_LIST OF TASKS_:
1 - In the interview piece on the feminist agenda and LGBTI rights in Albania, what role does Xheni Karaj currently hold at LGBT Alliance?
2 - Write the next few paragraphs of the interview piece on the feminist agenda and LGBTI rights in Albania, picking up after its final sentence.

_PROVIDED TEXT_:
My take, your take: Advancing the feminist agenda and LGBTI rights in Albania
In this new intergenerational series for Generation Equality campaign, young people take the lead to shape the conversations. Xheni Karaj, a 34-year-old LGBTI activist from Albania is talking with Delina Fico, who was part of the Albanian delegation in the Fourth World Conference on Women, in Beijing.
Date: Wednesday, January 20, 2021
Xheni Karaj was among the first activists to launch the LGBTI rights movement in Albania about ten years ago. She is the co-founder and currently Executive Director of LGBT Alliance. For many years she has been at the forefront of many human rights and women’s rights initiatives and her organization has also been a UN Women programming partner. She agrees that since the adoption of the Beijing Declaration and Platform for Action there have been improvements, but there is still much work to be done, considering the high rate of gender-based violence in the country.
“In the future, we should focus more on media education, the way they discuss women's issues and feminism. Because TV debates shape the opinion of our society, the way it is discussed nowadays does not help the cause; it creates more stereotypes,” Karaj explains. She thinks that it is critical to also start an academic discussion on feminism, and points to the lack of feminist studies and queer studies in Universities.
Karaj feels optimistic about the new radical feminist groups and says that we cannot only talk about improving laws and increasing women’s participation in politics. For her, it is important to have a connection between the services available for women, the public discourse, and also the intersectionality between various movements, such as the LGBTI and feminist movements.

Collected data
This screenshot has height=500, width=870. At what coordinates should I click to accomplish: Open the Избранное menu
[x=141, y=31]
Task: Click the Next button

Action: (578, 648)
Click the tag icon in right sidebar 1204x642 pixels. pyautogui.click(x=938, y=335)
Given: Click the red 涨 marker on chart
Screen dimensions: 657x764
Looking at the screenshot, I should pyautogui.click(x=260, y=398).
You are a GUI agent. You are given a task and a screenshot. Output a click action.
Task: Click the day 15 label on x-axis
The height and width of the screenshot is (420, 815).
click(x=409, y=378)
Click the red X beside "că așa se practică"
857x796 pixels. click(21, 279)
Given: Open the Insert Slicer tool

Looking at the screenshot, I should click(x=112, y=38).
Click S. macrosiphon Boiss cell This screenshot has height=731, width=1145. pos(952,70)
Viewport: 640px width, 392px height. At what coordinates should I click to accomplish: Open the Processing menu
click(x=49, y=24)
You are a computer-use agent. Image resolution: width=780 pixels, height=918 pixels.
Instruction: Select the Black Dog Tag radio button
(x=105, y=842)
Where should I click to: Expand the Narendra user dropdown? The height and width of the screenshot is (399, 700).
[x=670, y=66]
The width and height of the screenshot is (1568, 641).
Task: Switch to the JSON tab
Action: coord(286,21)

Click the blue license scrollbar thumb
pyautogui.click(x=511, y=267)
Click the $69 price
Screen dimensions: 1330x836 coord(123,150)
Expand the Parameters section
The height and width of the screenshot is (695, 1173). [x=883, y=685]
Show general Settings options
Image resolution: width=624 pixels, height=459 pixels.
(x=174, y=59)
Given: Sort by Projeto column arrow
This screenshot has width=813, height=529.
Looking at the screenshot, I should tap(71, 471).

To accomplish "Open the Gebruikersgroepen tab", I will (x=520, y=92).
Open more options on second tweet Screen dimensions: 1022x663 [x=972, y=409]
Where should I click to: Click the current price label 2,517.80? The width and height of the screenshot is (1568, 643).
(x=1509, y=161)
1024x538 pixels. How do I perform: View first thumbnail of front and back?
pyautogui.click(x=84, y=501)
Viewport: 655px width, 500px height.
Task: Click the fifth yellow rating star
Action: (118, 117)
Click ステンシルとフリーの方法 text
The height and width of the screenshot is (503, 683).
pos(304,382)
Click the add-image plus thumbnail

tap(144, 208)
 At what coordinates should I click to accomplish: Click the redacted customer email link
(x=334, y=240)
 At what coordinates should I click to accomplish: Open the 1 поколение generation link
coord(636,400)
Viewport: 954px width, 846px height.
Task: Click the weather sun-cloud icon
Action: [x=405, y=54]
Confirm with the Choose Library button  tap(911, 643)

_NUMBERED RESPONSES_:
1 - Executive Director

2 -
In this series, she interviews Delina Fico, a feminist leader who supports LGBTI rights in Albania and serves in the Board of the Shelter for LGBTI Persons. Xheni saw Delina for the first time in a TV show about gender-based violence. She was inspired by the passion, strength and eloquence of her arguments. She decided to invite her for a coffee and since then, they have stood up in solidarity to advance gender equality and LGBTI rights in Albania.
When and why did you become an activist?
Delina Fico: I think I was born a feminist. Since I was a child, I had a very strong sense of equal rights: what is allowed for one person should be allowed for the other, especially when it comes to men and women. When I was in high school (in the early 80-s), marriage seemed very oppressive to me, and I told my mother: “The best I can do to please you is to get engaged but never get married.”
I'm also invested in people's well-being. When they have a problem, I want to help. This led me into my activism.
What has been the biggest change for women in Albania since the adoption of the Beijing Platform for Action in 1995?
Delina Fico: The conference in Beijing was a life-changing experience for me. We learned that women face similar obstacles everywhere. At a workshop, I listened to a woman from a village in India and I realized that we shared the same concerns. She had found a solution to the problem and we felt inspired because we could do it, too.
We established relationships and connections that became a source of learning and support for the decades to come. For example, we attended a workshop by the Minnesota Advocates for Human Rights (today Advocates for Human Rights) that included a group of women who pioneered services for women survivors of violence in the United States. The lawyers and activists of these organizations later trained and mentored us to develop the legal framework and launch services for women survivors of violence in Albania.
Many major changes have taken place in Albania since 1995, such as the adoption of the 2008 Gender Equality Law, when quotas for women's participation in politics were introduced. This led to a significant and steady increase in the number of women parliamentarians and high-level government officials. The 2006 Law on the Prevention of Violence in Family Relationships was another win. It was drafted and proposed to the Parliament by civil society and passed with support by all political parties. This law paved the way for important changes, such as the introduction of the protection order and the increase of public funds for services for survivors of violence.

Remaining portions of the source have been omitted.